Extrait choisi:

┄┄┄┄┄┄┄┄┄┄

En tant que président de la FRA, tu as mené des interviews auprès du top 5 du championnat de France qui a eu lieu à Lacanau à la Toussaint. Il faut pourtant que le grand public sache que tu es aussi devenu champion de France de Raceboard cette année ! Comment ressens-tu ce succès ?
D’une manière particulière. Cela faisait 25 ans que je pouvais dire que j’avais été vice-champion de France. Ça commençait à faire celui qui radote son passé … et là subitement sans même l’avoir pu l’imaginer ou penser avant … je reparle au présent avec quelques cheveux gris en plus. C’est un sentiment bizarre mais pourtant une réalité. Cela fait tout de même très plaisir. En plus, tout s’est joué sur la dernière manche. Je n’ai rien vu venir ou cogité. Les conditions météo m’ont aidées et je savais que les prévisions météos allaient me mettre dans de bonnes dispositions. Dans un autre vent, cela aurait pu être différent. Mais cela s’est fait ainsi. Je suis très heureux d’avoir partagé ce podium avec mes amis et en mode mixte. Jeanne a fait un sacré « truc » avec beaucoup d’humilité. Hervé a dû être ravi, en coach de denier stage FRA, de voir « ses poulains » bien placés. Clin d’œil.

┄┄┄┄┄┄┄┄┄┄

Données fournies:
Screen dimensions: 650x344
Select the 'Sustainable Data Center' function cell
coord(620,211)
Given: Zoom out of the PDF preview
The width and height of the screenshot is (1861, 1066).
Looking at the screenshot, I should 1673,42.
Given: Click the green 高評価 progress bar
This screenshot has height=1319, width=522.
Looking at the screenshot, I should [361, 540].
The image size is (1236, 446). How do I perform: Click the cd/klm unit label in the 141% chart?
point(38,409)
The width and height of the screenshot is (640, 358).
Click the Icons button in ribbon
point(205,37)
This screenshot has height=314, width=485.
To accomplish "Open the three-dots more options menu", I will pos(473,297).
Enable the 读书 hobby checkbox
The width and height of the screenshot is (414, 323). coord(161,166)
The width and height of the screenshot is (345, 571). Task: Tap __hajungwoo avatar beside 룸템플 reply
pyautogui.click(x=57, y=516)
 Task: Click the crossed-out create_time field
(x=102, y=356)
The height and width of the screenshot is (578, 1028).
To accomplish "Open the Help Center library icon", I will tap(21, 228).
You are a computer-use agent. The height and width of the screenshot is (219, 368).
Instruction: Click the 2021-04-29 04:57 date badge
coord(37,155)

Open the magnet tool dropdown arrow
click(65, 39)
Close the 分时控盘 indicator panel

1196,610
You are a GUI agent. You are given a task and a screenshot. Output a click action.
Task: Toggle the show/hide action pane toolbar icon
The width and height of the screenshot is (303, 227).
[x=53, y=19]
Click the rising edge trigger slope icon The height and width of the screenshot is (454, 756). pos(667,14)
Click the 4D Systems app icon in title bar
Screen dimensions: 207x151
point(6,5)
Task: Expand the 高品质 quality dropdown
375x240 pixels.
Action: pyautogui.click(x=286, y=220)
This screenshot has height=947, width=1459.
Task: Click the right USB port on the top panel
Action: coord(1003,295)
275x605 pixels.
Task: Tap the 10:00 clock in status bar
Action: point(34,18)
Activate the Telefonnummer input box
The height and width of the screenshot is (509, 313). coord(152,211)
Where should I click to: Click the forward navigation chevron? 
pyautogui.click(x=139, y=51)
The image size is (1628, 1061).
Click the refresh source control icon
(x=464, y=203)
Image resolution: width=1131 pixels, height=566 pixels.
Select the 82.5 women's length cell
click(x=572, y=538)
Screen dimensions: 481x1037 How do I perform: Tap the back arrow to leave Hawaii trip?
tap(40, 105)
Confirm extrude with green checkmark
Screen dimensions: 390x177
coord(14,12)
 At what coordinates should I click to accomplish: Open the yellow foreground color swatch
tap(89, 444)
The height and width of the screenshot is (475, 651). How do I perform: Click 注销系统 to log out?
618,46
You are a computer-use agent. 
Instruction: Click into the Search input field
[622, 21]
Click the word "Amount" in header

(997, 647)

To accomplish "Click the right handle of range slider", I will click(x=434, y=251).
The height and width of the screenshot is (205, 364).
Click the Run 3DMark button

┄┄┄┄┄┄┄┄┄┄

Énoncé du problème: Renvoyez, s'il vous plaît, l'extrait choisi en entier, sans changer un seul mot ni un seul signe.

Résultat final:
En tant que président de la FRA, tu as mené des interviews auprès du top 5 du championnat de France qui a eu lieu à Lacanau à la Toussaint. Il faut pourtant que le grand public sache que tu es aussi devenu champion de France de Raceboard cette année ! Comment ressens-tu ce succès ?
D’une manière particulière. Cela faisait 25 ans que je pouvais dire que j’avais été vice-champion de France. Ça commençait à faire celui qui radote son passé … et là subitement sans même l’avoir pu l’imaginer ou penser avant … je reparle au présent avec quelques cheveux gris en plus. C’est un sentiment bizarre mais pourtant une réalité. Cela fait tout de même très plaisir. En plus, tout s’est joué sur la dernière manche. Je n’ai rien vu venir ou cogité. Les conditions météo m’ont aidées et je savais que les prévisions météos allaient me mettre dans de bonnes dispositions. Dans un autre vent, cela aurait pu être différent. Mais cela s’est fait ainsi. Je suis très heureux d’avoir partagé ce podium avec mes amis et en mode mixte. Jeanne a fait un sacré « truc » avec beaucoup d’humilité. Hervé a dû être ravi, en coach de denier stage FRA, de voir « ses poulains » bien placés. Clin d’œil.